— Description of the task —
Starting at the line where "Instruction: Click the V/O brushstroke logo" occurs, reproduce each line through the end of the entries below exactly. Omit every picture.

Saved data entries:
=== Begin Enclosure ===
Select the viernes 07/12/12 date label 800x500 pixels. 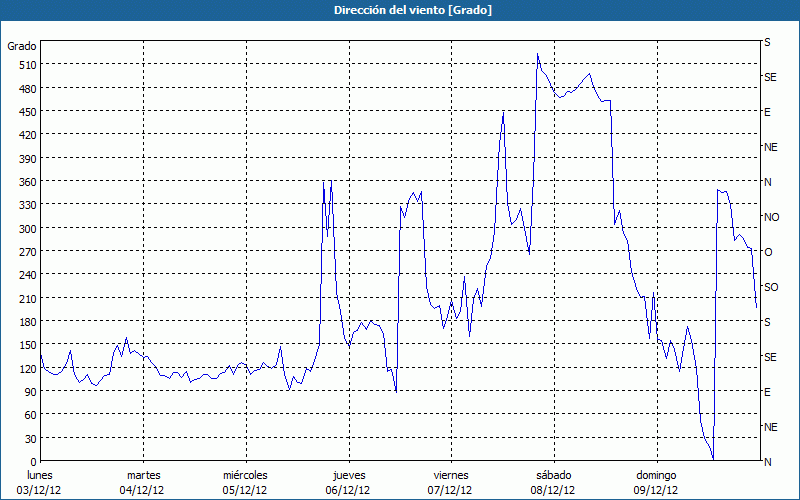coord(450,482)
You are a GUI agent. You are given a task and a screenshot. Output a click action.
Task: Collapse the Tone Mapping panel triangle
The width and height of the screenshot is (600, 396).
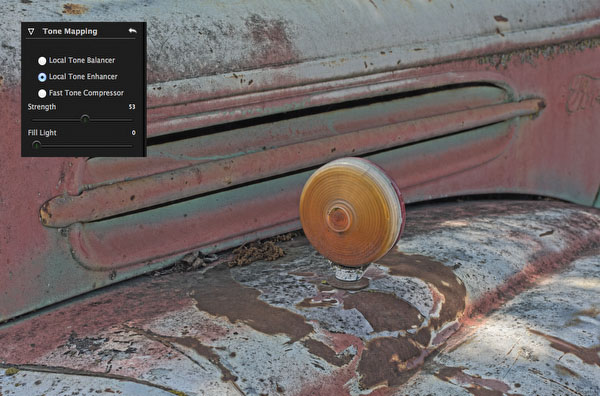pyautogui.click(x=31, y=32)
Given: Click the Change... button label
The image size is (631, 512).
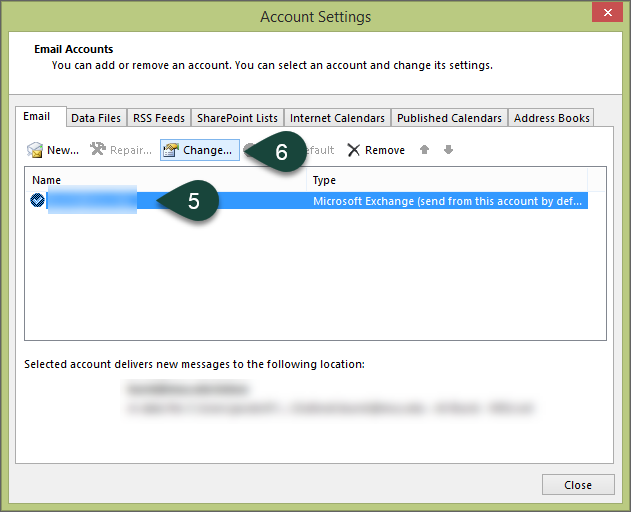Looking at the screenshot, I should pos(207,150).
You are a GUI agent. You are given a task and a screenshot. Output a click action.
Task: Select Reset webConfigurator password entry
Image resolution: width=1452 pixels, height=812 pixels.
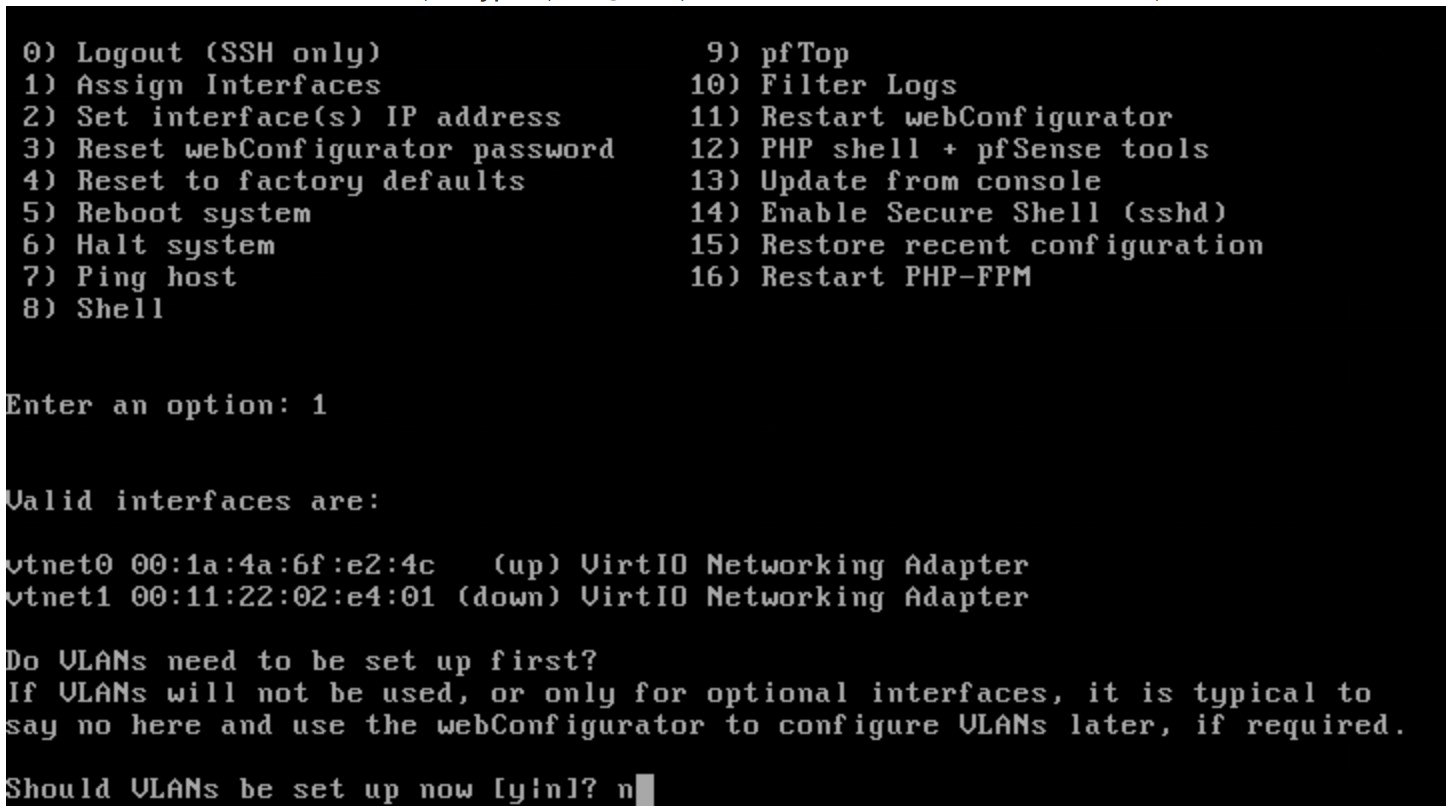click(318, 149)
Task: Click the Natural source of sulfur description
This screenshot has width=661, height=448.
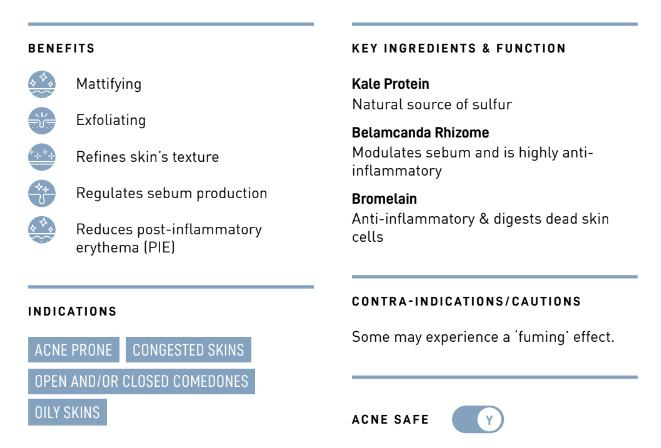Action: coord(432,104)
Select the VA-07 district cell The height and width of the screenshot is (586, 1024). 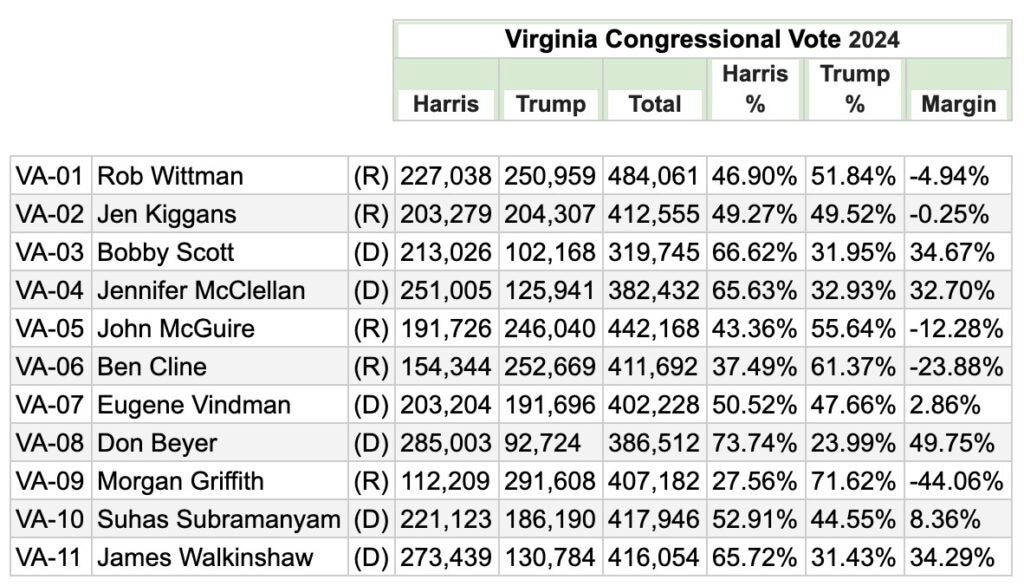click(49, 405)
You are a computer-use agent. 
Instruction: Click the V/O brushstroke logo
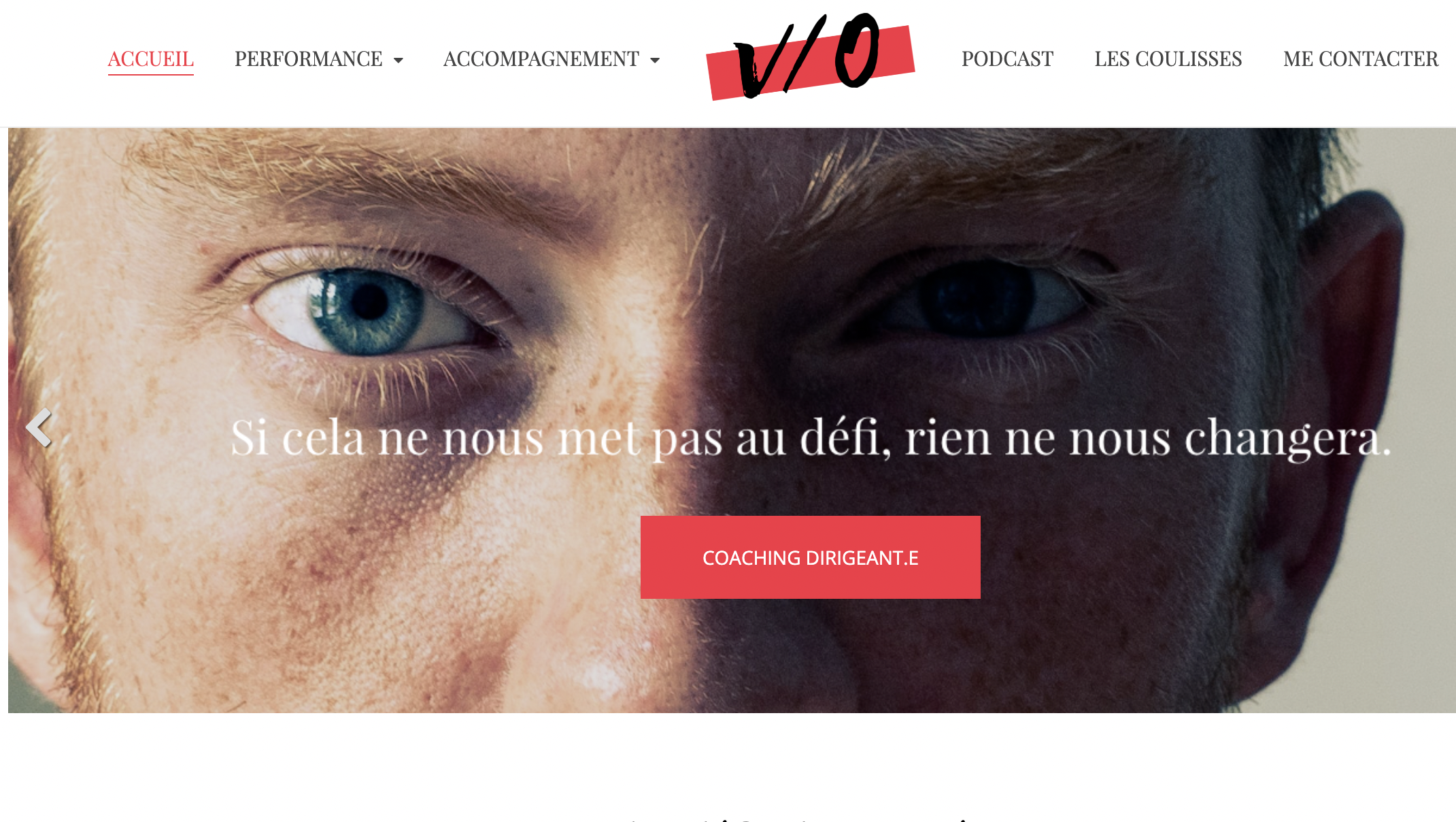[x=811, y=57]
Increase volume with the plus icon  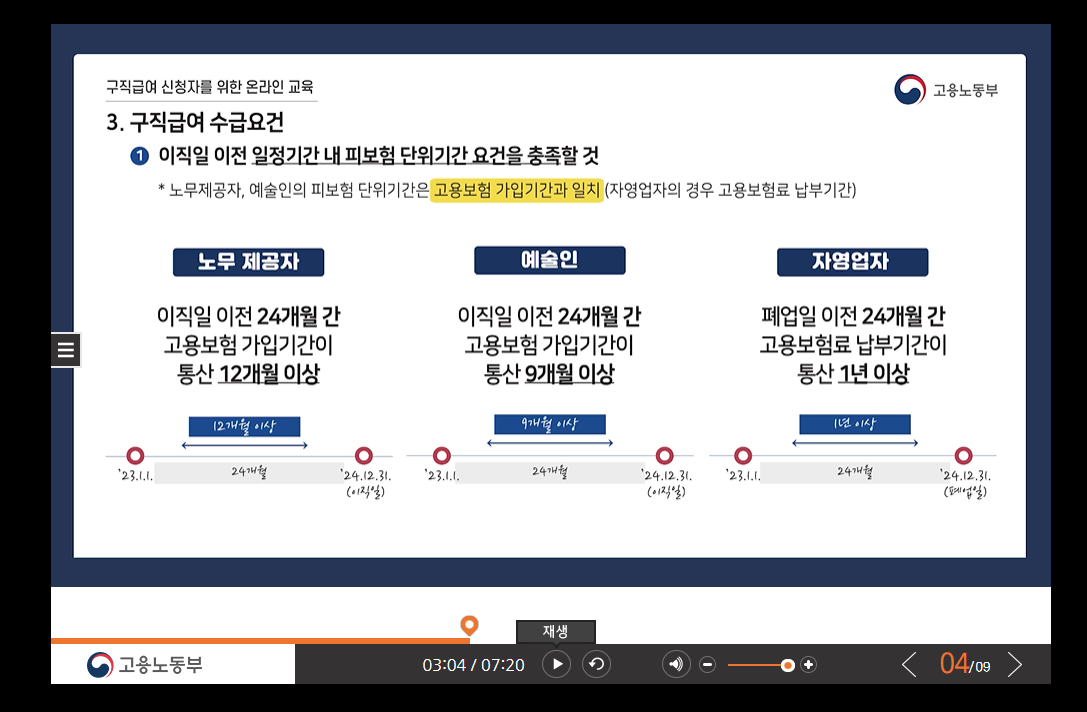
=== End Enclosure ===
— Written answer —
Instruction: Click the V/O brushstroke logo
[x=811, y=57]
Increase volume with the plus icon  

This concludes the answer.